------ Exercise inputs ------

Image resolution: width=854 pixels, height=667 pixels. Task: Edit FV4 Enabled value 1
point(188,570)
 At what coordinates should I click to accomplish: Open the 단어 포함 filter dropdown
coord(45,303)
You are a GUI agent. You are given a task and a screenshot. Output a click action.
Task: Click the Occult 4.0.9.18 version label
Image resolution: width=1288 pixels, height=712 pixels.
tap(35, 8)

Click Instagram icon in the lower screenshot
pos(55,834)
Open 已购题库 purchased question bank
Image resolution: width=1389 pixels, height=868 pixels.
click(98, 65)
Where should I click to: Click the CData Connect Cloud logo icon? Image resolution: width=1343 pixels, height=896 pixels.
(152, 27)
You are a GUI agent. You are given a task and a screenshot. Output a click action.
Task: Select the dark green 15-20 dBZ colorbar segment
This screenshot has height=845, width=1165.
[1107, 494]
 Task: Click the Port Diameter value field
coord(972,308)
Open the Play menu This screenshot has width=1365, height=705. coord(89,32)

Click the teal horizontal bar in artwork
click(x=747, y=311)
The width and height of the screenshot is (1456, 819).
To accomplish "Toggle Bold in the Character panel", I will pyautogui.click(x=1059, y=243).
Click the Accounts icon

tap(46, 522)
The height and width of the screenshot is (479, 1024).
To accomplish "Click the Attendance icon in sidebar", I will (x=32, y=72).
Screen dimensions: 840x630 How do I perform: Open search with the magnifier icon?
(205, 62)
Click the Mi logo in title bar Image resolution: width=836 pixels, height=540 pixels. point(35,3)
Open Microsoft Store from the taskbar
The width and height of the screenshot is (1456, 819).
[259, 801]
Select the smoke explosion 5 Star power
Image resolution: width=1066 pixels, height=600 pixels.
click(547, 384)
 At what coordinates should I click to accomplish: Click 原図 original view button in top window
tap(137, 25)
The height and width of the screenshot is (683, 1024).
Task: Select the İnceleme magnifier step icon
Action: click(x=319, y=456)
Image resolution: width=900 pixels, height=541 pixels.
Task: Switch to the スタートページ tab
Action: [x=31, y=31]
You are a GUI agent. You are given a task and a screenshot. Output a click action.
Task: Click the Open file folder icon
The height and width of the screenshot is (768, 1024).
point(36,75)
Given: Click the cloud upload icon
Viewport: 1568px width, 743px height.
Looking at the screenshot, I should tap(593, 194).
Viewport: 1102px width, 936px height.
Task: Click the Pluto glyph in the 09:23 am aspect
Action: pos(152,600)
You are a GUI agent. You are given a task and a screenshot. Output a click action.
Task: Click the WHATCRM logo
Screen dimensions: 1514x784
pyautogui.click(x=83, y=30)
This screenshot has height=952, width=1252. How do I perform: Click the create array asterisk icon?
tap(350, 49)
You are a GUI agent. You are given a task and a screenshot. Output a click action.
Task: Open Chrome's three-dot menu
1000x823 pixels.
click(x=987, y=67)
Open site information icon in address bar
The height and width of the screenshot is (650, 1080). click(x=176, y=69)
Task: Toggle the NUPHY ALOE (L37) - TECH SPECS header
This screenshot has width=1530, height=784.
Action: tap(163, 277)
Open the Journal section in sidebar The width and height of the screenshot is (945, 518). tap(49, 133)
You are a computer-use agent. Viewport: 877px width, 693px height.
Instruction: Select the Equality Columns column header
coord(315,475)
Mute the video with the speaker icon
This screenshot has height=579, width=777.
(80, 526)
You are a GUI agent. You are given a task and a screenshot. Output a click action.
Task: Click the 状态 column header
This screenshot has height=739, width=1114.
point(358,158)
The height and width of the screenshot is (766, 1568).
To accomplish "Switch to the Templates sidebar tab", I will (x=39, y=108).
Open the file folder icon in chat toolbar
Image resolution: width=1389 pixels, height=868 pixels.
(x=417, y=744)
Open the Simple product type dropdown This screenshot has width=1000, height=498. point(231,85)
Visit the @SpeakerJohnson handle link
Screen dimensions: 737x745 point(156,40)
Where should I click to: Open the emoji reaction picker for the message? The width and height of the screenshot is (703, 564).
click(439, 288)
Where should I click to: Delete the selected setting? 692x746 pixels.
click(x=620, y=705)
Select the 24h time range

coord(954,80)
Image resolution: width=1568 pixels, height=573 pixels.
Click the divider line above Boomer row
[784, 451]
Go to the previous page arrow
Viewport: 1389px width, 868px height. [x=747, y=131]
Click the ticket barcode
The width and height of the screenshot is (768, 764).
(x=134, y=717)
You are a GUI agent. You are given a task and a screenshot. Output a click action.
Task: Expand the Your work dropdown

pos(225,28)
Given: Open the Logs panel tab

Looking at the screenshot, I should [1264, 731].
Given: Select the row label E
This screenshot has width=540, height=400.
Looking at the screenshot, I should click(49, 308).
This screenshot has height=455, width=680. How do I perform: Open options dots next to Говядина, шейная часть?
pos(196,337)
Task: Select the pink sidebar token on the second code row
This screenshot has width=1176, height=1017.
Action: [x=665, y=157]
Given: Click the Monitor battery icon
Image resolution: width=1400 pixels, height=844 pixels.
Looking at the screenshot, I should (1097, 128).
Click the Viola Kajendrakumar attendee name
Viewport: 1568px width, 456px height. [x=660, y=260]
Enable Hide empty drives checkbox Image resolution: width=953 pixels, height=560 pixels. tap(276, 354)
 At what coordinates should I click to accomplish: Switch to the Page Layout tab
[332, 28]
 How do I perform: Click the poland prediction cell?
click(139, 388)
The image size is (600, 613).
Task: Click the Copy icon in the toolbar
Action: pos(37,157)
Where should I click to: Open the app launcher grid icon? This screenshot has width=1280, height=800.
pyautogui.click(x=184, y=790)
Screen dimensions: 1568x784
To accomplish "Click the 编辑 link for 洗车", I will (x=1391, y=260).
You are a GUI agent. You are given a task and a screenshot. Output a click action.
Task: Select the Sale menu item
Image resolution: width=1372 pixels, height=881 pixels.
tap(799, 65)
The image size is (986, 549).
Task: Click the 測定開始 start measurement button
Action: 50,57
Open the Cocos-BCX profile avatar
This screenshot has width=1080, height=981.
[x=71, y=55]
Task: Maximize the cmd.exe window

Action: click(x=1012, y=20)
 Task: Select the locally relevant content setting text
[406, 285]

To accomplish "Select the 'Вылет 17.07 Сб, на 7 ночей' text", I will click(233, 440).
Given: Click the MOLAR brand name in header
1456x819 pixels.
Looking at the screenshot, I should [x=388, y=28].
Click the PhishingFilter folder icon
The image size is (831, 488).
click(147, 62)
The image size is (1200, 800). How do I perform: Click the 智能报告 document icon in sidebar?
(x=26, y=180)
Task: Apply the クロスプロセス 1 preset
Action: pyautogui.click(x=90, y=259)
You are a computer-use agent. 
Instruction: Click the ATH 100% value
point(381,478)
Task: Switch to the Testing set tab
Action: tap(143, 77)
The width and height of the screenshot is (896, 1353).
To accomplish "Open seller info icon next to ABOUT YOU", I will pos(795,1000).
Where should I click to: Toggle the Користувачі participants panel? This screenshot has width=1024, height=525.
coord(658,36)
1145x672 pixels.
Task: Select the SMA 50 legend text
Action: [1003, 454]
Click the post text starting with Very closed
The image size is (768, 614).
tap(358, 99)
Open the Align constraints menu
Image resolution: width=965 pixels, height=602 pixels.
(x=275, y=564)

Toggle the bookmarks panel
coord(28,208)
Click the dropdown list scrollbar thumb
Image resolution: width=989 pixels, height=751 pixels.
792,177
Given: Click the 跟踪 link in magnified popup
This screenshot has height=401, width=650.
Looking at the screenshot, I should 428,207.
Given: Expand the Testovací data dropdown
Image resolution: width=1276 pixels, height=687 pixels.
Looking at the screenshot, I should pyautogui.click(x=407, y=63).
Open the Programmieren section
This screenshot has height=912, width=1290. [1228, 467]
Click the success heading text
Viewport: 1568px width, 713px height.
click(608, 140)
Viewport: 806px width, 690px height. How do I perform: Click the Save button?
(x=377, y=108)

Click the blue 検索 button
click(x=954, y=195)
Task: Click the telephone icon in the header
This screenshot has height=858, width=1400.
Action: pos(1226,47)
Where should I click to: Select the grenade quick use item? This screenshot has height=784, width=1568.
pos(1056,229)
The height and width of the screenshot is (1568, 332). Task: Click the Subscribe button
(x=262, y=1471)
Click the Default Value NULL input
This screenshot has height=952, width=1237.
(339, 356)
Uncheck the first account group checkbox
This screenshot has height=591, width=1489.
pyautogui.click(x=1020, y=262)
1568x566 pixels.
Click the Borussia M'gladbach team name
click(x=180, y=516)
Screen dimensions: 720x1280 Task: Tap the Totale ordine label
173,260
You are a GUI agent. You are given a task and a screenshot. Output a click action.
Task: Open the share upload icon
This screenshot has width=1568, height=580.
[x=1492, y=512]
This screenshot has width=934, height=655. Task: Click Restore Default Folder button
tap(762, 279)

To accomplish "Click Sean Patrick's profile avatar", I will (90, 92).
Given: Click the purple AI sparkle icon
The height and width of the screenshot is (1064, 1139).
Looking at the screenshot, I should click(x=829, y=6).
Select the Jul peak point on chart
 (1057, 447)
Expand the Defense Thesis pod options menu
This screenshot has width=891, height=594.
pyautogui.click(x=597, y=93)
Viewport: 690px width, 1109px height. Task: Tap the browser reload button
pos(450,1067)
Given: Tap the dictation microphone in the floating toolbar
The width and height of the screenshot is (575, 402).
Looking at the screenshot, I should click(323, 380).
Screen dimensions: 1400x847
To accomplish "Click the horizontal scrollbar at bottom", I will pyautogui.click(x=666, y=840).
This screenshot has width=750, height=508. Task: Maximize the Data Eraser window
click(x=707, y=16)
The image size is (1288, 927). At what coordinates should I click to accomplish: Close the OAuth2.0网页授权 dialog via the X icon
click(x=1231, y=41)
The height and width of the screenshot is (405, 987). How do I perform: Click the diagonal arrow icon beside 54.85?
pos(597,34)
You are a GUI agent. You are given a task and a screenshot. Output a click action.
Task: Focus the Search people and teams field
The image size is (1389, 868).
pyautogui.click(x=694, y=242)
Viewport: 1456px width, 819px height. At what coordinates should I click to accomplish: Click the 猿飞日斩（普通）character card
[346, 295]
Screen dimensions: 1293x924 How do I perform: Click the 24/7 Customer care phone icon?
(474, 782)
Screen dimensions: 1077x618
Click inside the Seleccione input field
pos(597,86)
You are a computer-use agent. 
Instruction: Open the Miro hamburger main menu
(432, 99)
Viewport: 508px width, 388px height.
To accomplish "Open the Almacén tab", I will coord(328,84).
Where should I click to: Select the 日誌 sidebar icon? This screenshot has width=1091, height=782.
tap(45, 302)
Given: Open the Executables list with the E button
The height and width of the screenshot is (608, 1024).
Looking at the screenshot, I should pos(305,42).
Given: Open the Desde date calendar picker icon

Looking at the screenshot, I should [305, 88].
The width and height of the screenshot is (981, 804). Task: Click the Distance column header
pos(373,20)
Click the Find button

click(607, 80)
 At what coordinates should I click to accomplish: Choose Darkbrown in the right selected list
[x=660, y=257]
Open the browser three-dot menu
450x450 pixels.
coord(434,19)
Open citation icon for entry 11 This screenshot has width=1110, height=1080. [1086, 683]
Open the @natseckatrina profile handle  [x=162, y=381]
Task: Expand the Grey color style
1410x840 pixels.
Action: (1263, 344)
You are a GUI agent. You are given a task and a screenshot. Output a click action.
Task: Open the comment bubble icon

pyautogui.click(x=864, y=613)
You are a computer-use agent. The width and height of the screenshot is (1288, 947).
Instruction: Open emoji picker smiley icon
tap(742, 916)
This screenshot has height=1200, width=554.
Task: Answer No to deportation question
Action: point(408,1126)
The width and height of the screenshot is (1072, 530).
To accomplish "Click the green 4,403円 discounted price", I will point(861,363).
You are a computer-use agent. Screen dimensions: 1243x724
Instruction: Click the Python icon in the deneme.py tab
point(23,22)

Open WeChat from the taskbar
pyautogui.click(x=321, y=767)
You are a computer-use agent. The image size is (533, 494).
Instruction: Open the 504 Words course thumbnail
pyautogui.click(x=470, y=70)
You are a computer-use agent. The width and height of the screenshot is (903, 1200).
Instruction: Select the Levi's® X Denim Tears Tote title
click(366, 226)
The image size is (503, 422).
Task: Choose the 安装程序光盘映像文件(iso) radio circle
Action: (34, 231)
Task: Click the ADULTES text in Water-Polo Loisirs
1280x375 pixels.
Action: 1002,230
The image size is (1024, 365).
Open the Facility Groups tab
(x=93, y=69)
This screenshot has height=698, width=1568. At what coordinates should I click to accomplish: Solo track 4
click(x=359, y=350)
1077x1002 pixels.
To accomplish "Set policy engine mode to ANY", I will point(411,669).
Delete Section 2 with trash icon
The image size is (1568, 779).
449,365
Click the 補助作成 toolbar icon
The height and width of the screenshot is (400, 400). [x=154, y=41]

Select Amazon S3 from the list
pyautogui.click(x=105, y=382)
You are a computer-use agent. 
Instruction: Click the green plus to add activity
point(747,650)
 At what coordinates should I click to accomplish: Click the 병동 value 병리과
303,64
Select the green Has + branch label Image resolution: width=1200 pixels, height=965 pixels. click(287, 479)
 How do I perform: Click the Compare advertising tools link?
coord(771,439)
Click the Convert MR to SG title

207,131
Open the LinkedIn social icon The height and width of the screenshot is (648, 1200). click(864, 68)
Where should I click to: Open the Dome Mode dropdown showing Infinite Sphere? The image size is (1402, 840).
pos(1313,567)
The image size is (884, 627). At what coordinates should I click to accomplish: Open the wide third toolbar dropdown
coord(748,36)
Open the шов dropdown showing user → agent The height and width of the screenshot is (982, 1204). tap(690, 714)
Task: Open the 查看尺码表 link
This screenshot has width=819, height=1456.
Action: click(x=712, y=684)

------

Copy the items from the line that contains "This screenshot has height=698, width=1568." through the end of the items, inclusive, reproducing each line without any change.

This screenshot has height=698, width=1568. At what coordinates should I click to accomplish: Solo track 4
click(x=359, y=350)
1077x1002 pixels.
To accomplish "Set policy engine mode to ANY", I will point(411,669).
Delete Section 2 with trash icon
The image size is (1568, 779).
449,365
Click the 補助作成 toolbar icon
The height and width of the screenshot is (400, 400). [x=154, y=41]

Select Amazon S3 from the list
pyautogui.click(x=105, y=382)
You are a computer-use agent. 
Instruction: Click the green plus to add activity
point(747,650)
 At what coordinates should I click to accomplish: Click the 병동 value 병리과
303,64
Select the green Has + branch label Image resolution: width=1200 pixels, height=965 pixels. click(287, 479)
 How do I perform: Click the Compare advertising tools link?
coord(771,439)
Click the Convert MR to SG title

207,131
Open the LinkedIn social icon The height and width of the screenshot is (648, 1200). click(864, 68)
Where should I click to: Open the Dome Mode dropdown showing Infinite Sphere? The image size is (1402, 840).
pos(1313,567)
The image size is (884, 627). At what coordinates should I click to accomplish: Open the wide third toolbar dropdown
coord(748,36)
Open the шов dropdown showing user → agent The height and width of the screenshot is (982, 1204). tap(690, 714)
Task: Open the 查看尺码表 link
This screenshot has width=819, height=1456.
Action: click(x=712, y=684)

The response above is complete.